HHEM is the most-cited industry leaderboard (GPT-4o 1.5%, Gemini-2 Flash 0.7%) and is what serious LLM-ops teams check first.
TruthfulQA is part of the Open LLM Leaderboard family; near-universal name recognition.
HaluEval provides the largest open dataset (35K) for QA-fact-style claim detection.
LiarBench is what we are building specifically for outbound business-claim audit — the niche Anti-Lie targets and that the others do not cover.

How to reproduce (once v0.2.0 ships)

See benchmarks/PLAN.md for setup, datasets, and acceptance scripts.

⚠️ No fake numbers: Anti-Lie will never claim a benchmark score we have not run end-to-end on the open dataset with hook installed. We follow the standard set by the MemPalace independent review — credit benchmark scores to the embedding/model component when applicable, not to the wrapper.

Architecture

Anti-Lie does not primarily intercept API calls. It intercepts unsupported factual claims in outbound language. The standard pipeline has five conceptual stages: Session Log Reader / Sentence Splitter / Fact Extractor / Verify Engine / Interceptor Middleware. Think of it as a flight recorder and liability audit desk for the AI era. When something goes wrong, you do not ask the model to explain itself. You inspect the ledger.

flowchart LR
  A[LLM Output] --> B[Sentence Splitter]
  B --> C[Fact Extractor]
  C --> D[Receipt Match]
  D --> E{T-tag verdict}
  E -->|T1 / T4 / T7| F[PASS]
  E -->|T2 / T3 / T6| G[WARN + label]
  E -->|T5| H[BLOCK: Fail-Closed]

Session Log Reader rebuilds the tool timeline and receipt book. Sentence Splitter makes the unit of review small enough to matter. Fact Extractor extracts numbers, entities, dates, source attributions, and hard claims. Verify Engine assigns T1-T7 using receipt overlap, freshness windows, and policy rules. Interceptor Middleware passes, warns, rewrites, or physically blocks outbound messages.

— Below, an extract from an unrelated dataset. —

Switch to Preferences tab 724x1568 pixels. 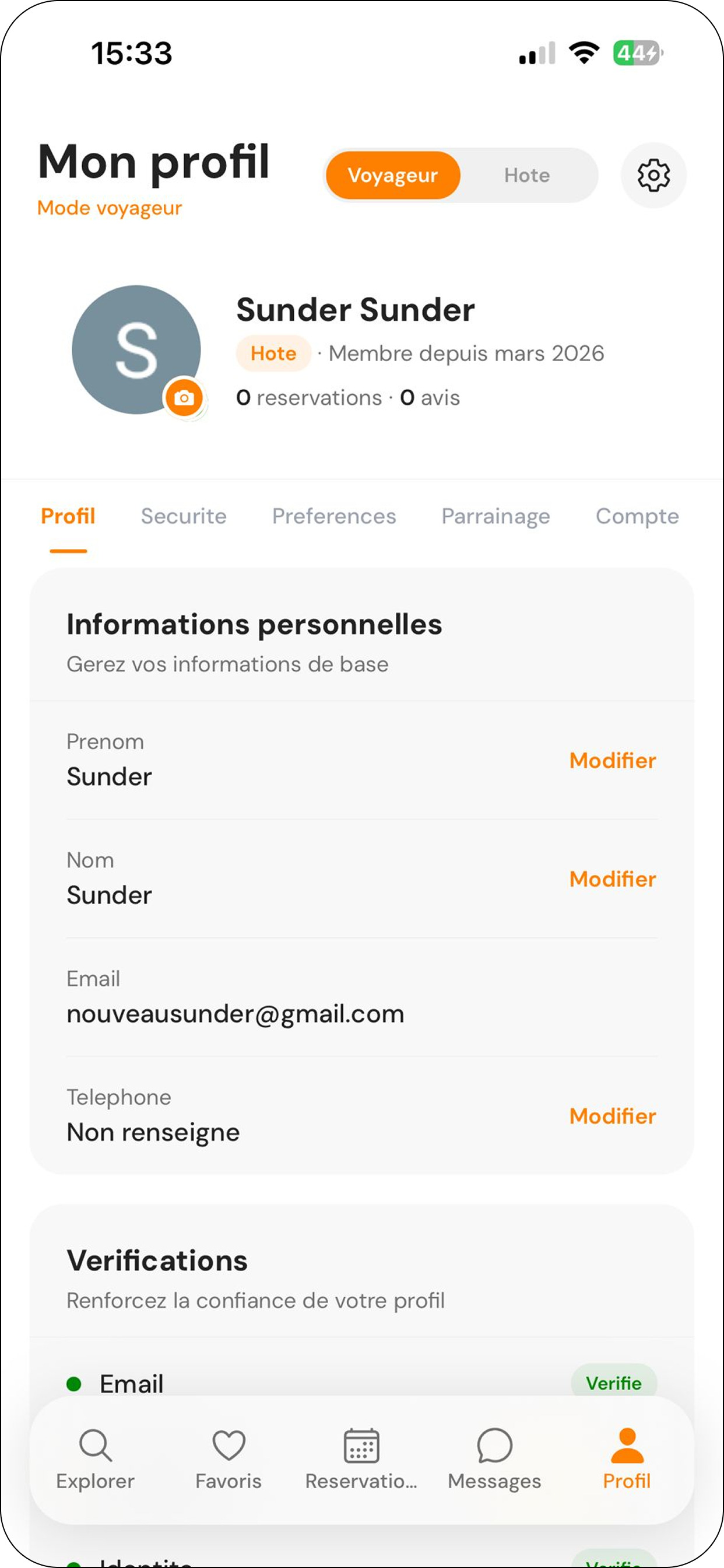point(334,516)
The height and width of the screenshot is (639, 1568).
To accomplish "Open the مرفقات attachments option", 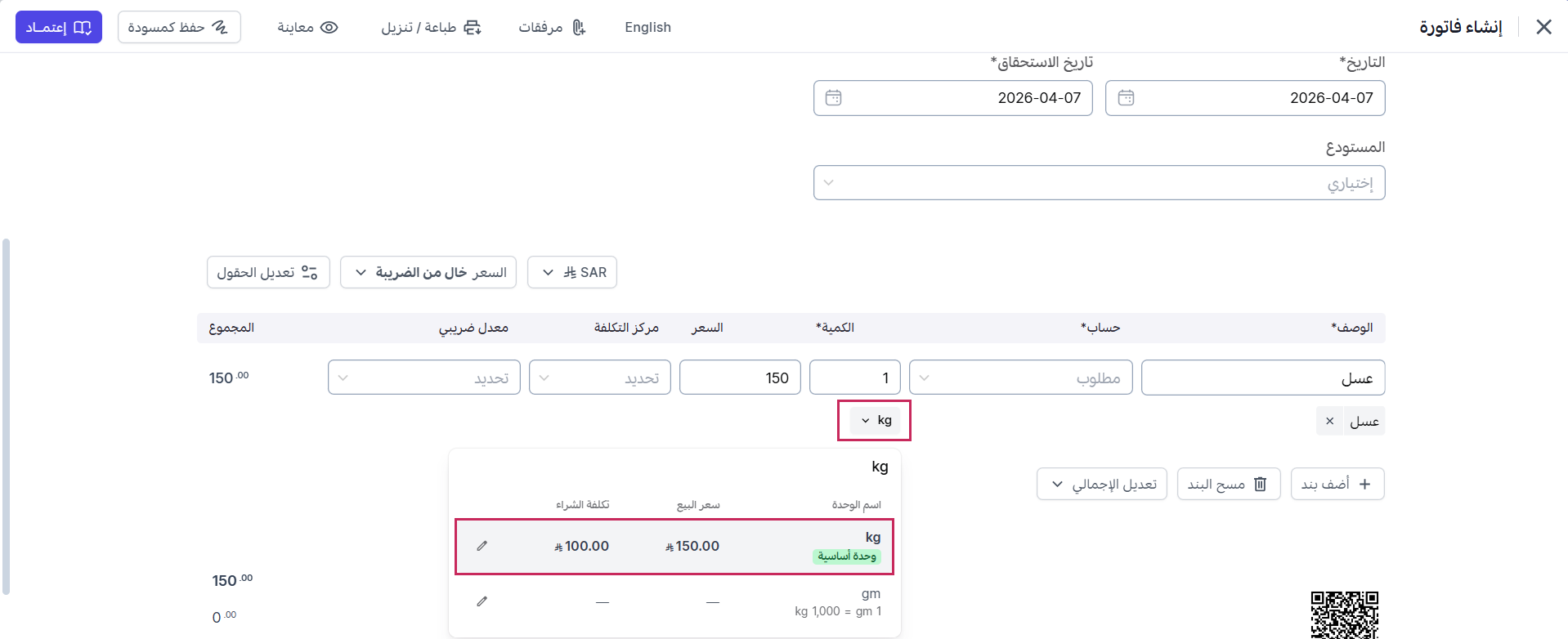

The pipeline is intentionally dull, hard-edged, and falsifiable. Enterprise systems cannot use “the answer sounded grounded” as a safety policy. Anti-Lie requires a verdict before outbound delivery. If the model tries to forge trust by writing something like “I checked the file” or “[T1 verified]” but the session log contains no corresponding action, the Verify Engine treats that as a more dangerous T5, not a more trustworthy T1.

The architecture also keeps Anti-Lie compatible with existing stacks. You can use prompt guardrails, RAG, eval frameworks, tracing platforms, agent runtimes, and custom middleware. Anti-Lie sits at the outbound edge and asks the final question those systems often skip: does this exact sentence have a receipt?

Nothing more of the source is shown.